April 24, 2023Animal Law & Policy ClinicClinic Submits Further Comment on FDA Labeling of Plant-Based Milk Alternatives
Animal Law & Policy Clinic submits a response to the FDA’s recent guidance on milk labelling during its 60-day public comment period
On April 24, Harvard’s Animal Law & Policy Clinic submitted a response to the Food and Drug Administration’s recent guidance on the labeling of plant-based milk alternatives. In its comments, the Clinic commended the agency for its decision to allow plant-based milk to be labeled as “milk” and suggested an alternative approach to its recommendations for voluntary packaging statements that would provide even greater transparency for consumers.
The comments prepared by the Clinic’s Regulatory Policy Fellow Kelley McGill state: “ALPC applauds FDA for clarifying that producers may include comparative nutrient claims on product labels that are truthful and not misleading. In light, however, of the nutritional differences across different types and brands of fluid milk from cows, ALPC recommends that FDA suggest, as an alternative to voluntary nutrient statements, that any food product label using the term “milk” in its statement of identity include an expanded Nutrition Facts label that provides compositional information for nutrients of public health concern commonly found in fluid milk from cows.”
As the Clinic’s response further explains, research indicates that consumers already use the Nutrition Facts label when making food product purchase and consumption decisions. By suggesting the inclusion of information regarding additional nutrients on the Nutrition Facts label for products labeled with the term “milk,” the FDA would help ensure that producers provide consumers with sufficient information to make informed purchasing decisions and to compare nutritional levels across different products that may be used in similar ways.
In September 2018 that FDA requested information on the labeling of plant-based milk alternatives with terms that include the names of dairy foods such as “milk”–a move that worried many producers of plant-based products. At the subsequent public hearing in 2019 McGill ’20 and Gabriel Wildgen ’20, who were then student clinicians, urged the FDA to continue allowing food labels to use standardized terms, such as milk, and each repeatedly returned to the lectern to rebut the arguments of dairy industry representatives.

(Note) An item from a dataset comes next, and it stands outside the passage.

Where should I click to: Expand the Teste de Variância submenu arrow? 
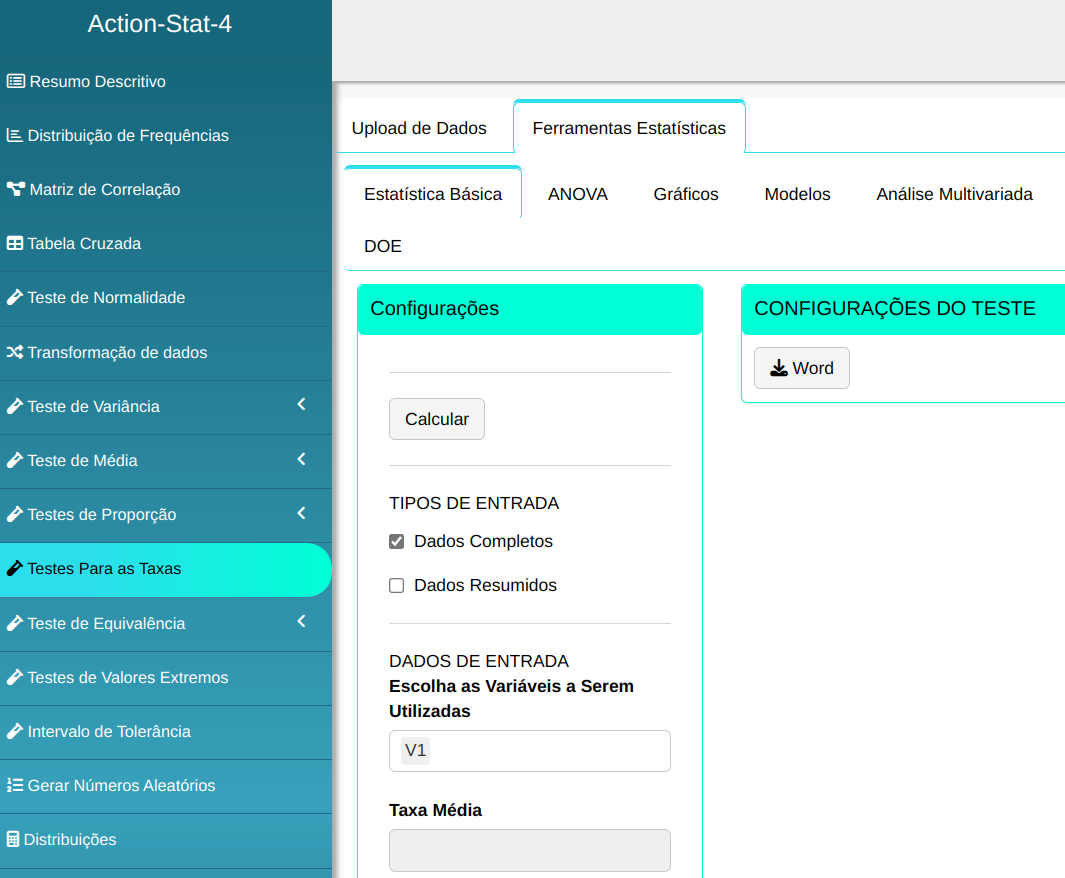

Both McGill and Wildgen also worked on the Clinic’s detailed 10-page comment submitted to the FDA.
In that submission, the Clinic demonstrated that consumers are not confused by plant-based milk alternatives being called milk, contrary to dairy industry claims, and also argued that appropriately qualified food labels are a form of commercial speech protected under the First Amendment.
After reviewing 13,000 public comments on the issue, the FDA now agrees–determining not only that consumers generally understand plant-based milk alternatives are not cow’s milk, but further that the public purchases those products precisely because they do not contain dairy. Indeed, last year the USDA reported that US per capita consumption of cow’s milk has dropped by nearly 50% since 1970.
The FDA accepted public comments, such as those the Clinic submitted, on this guidance for 60 days following the announcement of its draft guidance and will now finalize its terms. This guidance does not apply to other plant-based dairy alternatives, such as plant-based cheese or yogurt alternatives. On that topic, the agency has stated it “is in the process of developing recommendations on the labeling of other plant-based products and will communicate further updates when available.”